I tried to argue points about men being just as violent and aggressive, but after a while it became senseless to try to defend anyone putting their hands on another. Besides, the woman in question, Evelyn Lozada, had already established a pattern of behavior that showed she was habitually ready to get physical at the drop of a dime. If she could exchange blows with Tami, throw drinks at Royce, toss a bottle at Kenya, and jump over a table to launch an attack at Jennifer, why are we surprised that she would head-butt or be head-butted by a man? And better yet, does she get to cry victim now when she had no problem putting her hands on women for four seasons of a reality show on VH1 and only the Bronx knows how many years of her life before “Basketball Wives”?

Evelyn is in a bit of an interesting position some might label karma right now after having victimized several women throughout the course of “Basketball Wives.” It wasn’t really until Tami decided to pick on someone smaller than her size in the person of Kesha Nichols that the idea of girl-on-girl violence being a real problem became a dominant concern.

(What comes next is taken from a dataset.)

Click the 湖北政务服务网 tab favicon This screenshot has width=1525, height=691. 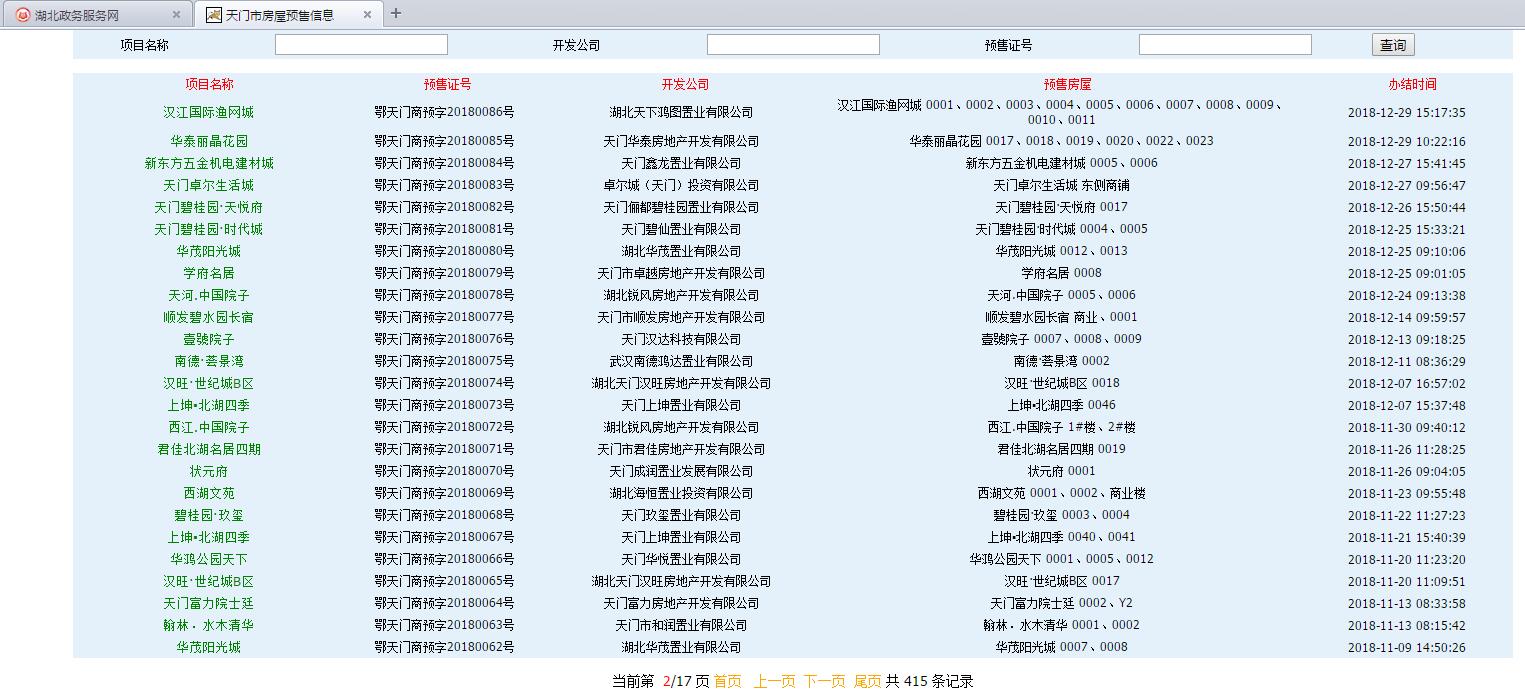coord(22,15)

But still, all those slaps, punches, and other altercations were looked at as examples of bullying, not domestic abuse or assault, simply because the legal term is limited to violence acted out between intimate partners, be it family or a romantic partner, and the violence was exchanged between two women. But is there really any difference between the two?  Though Evelyn was having what many characterized as an opportunistic change of heart towards the end of the last season of her reality show as endorsement deals were being threatened if she didn’t clean up her act, now that she’s unfortunately gotten a taste of her own medicine with a male, it will be interesting to see how her “I’m gonna beat you every time I see you” tune changes, if at all.

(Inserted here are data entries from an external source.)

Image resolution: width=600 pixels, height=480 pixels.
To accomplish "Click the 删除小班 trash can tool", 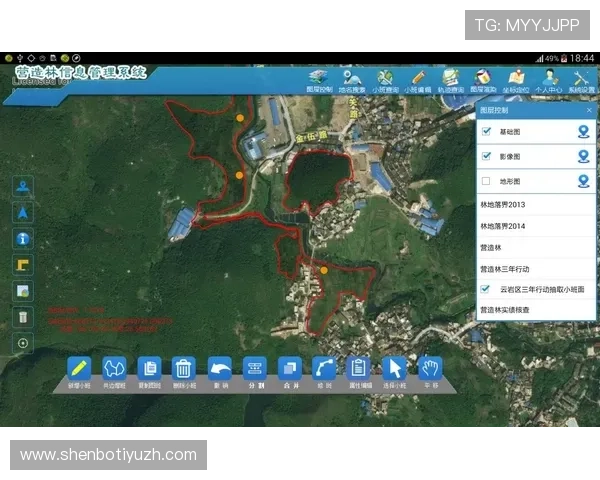I will pyautogui.click(x=183, y=368).
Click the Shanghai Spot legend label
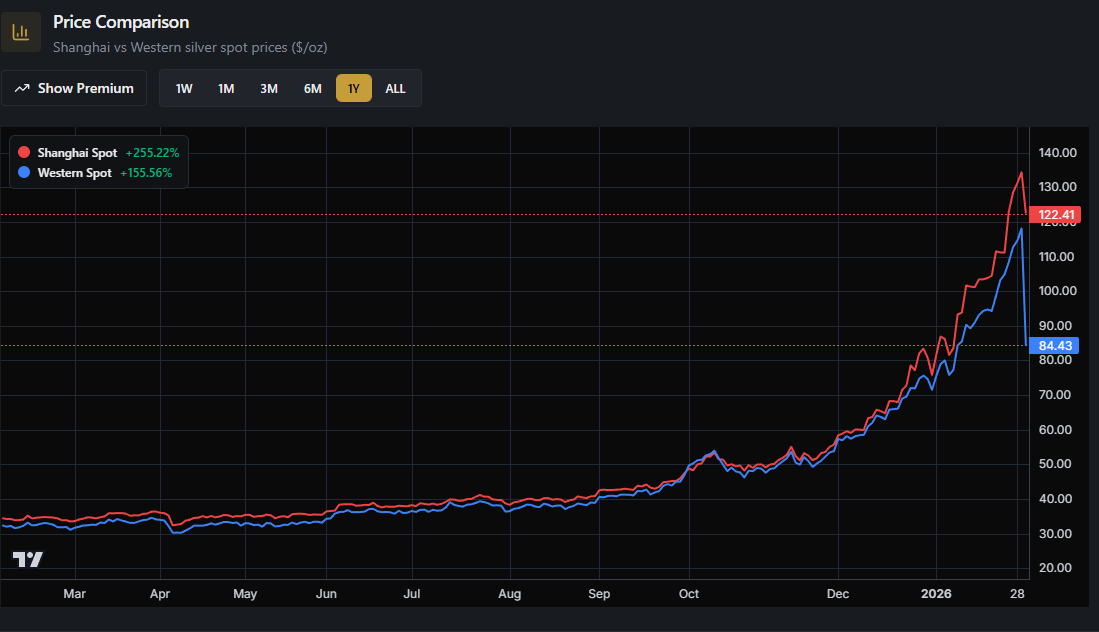This screenshot has height=632, width=1099. [77, 153]
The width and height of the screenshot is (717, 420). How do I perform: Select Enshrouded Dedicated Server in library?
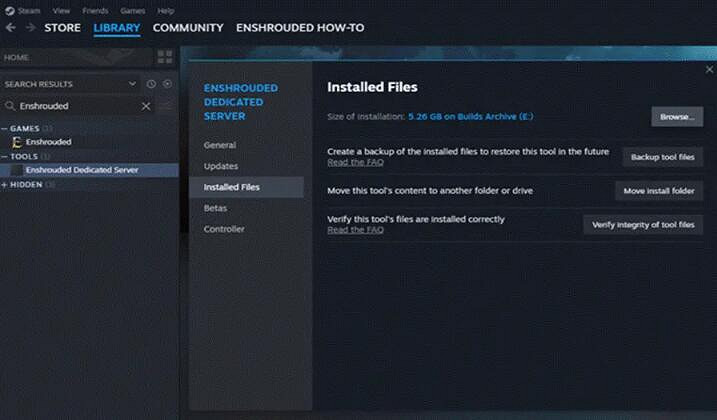82,170

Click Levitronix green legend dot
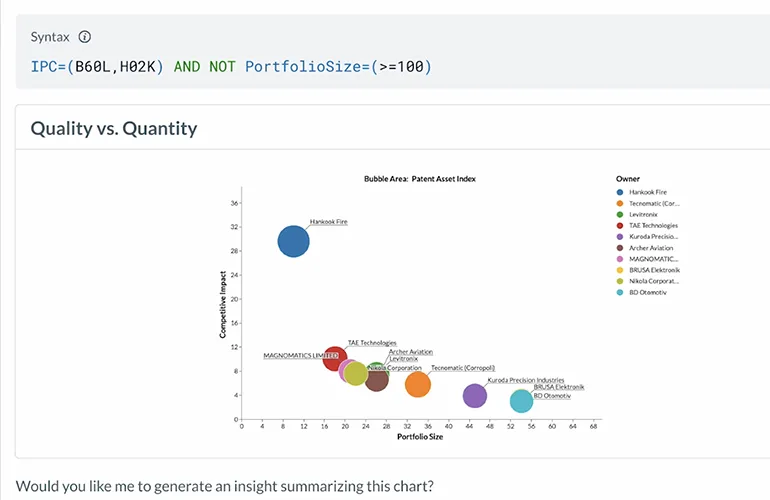point(621,214)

In the other land of the reality TV lost, you have a woman like K. Michelle. We all know the backstory, as she’s told it, of her physically violent relationship with Memphitz. We’ve also witnessed K. Michelle take some ownership for the part she may have played in that outcome by pushing Memphitz to get physical with her. But how does a woman who knows what it’s like to get her a** beat as she says she did, turn around and threaten that same level of violence to another woman? No less than a week after detailing how she was bruised, bleeding, and smothered at the hands of her ex, she turned around and said she would “slap the s**t out of Toya.”  Is that not a major conflict of interest? My point isn’t to say that K. Michelle could have never been physically assaulted or else she would have never made that threat to Toya. I’m saying there needs to be some level of consciousness that violence perpetrated against anyone is not okay just because they are the same sex. And a crime isn’t any more egregious simply because a man is the perpetrator and a woman the victim. Yes, I know there is an issue of physical force and the assumption of a man being stronger, but the bigger issue is the double standard of who can really be a victim when it comes to violence and the entitlement women feel under the law.

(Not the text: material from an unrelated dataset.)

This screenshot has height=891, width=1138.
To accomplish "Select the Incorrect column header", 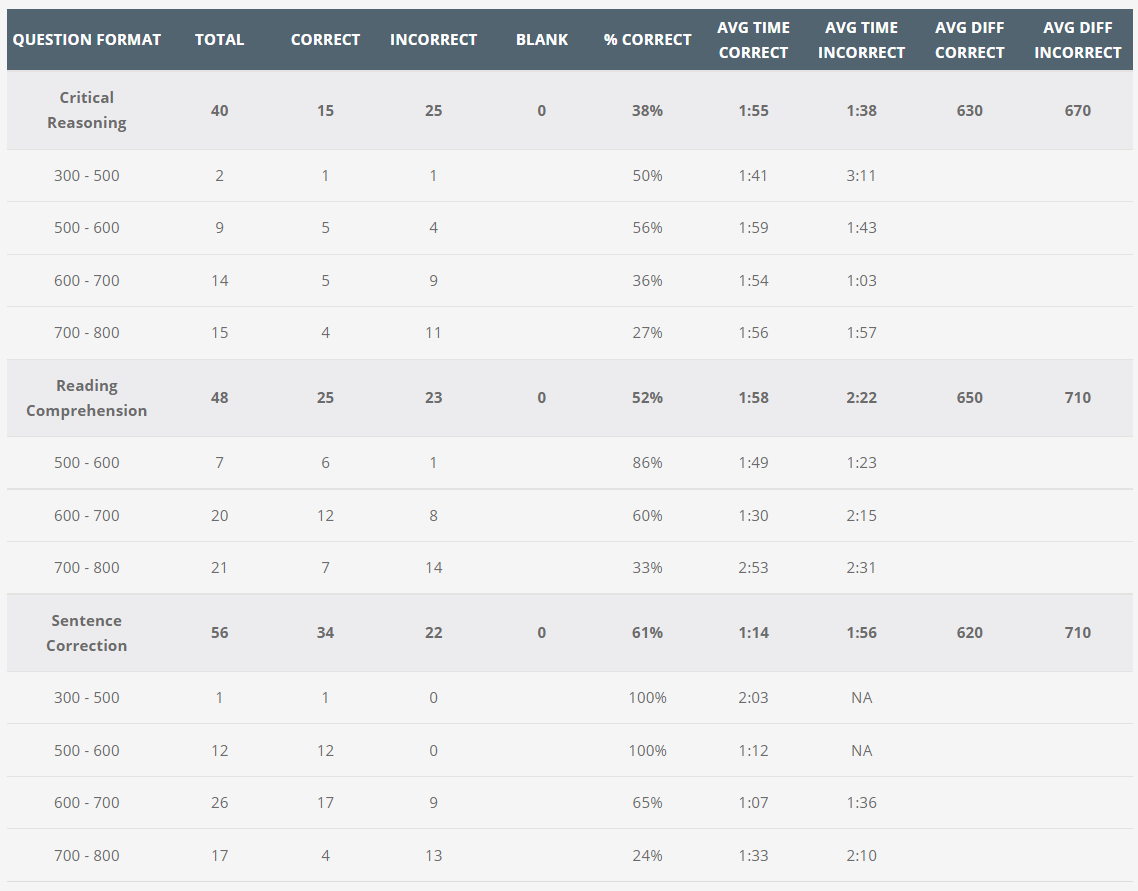I will coord(433,40).
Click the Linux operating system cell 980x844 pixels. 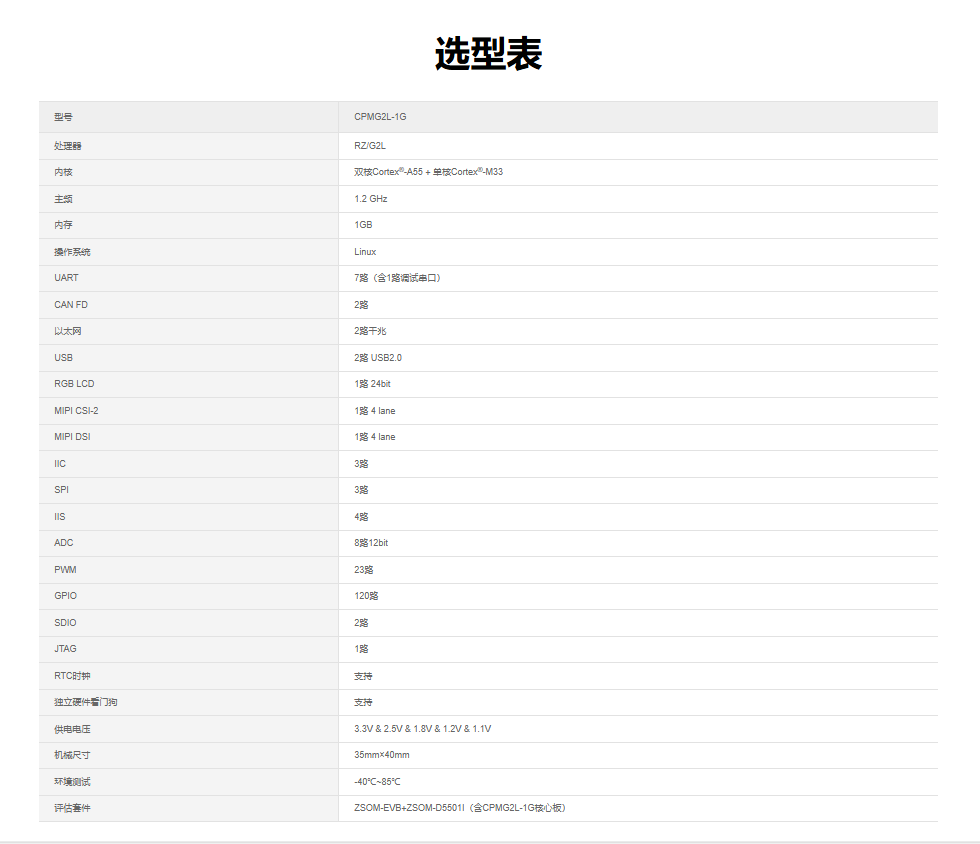[365, 252]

Much like sexual assault, rape, and sexual harassment laws, when it comes to domestic abuse, the legal system favors women. It doesn’t take much more than a 911 call and an allegation of abuse to have the cops on a man’s tail. In many ways that’s a good thing and I don’t think there’s any excuse for a man putting his hands on a woman. But there comes a point when women have to be somewhat accountable for the buttons they push with their tongues that lead to men pushing them with their hands. And if you’re going to be a female advocate against domestic abuse then you need to stand strong against abuse of all kind, be it between males, females or males and females. So many women relish in their ability to be invisible under the law when it comes to domestic abuse with a male but proudly want to be seen punking, fighting, or beating another woman. We may not be able to do anything about the privilege we have under the law but we can control our own actions so that we don’t continue to support a female culture that shames men to the point of no redemption for getting physical with a woman but goes and rewards women for doing the same.

What do you think about the paradox of women who have been abused by men being equally violent with women?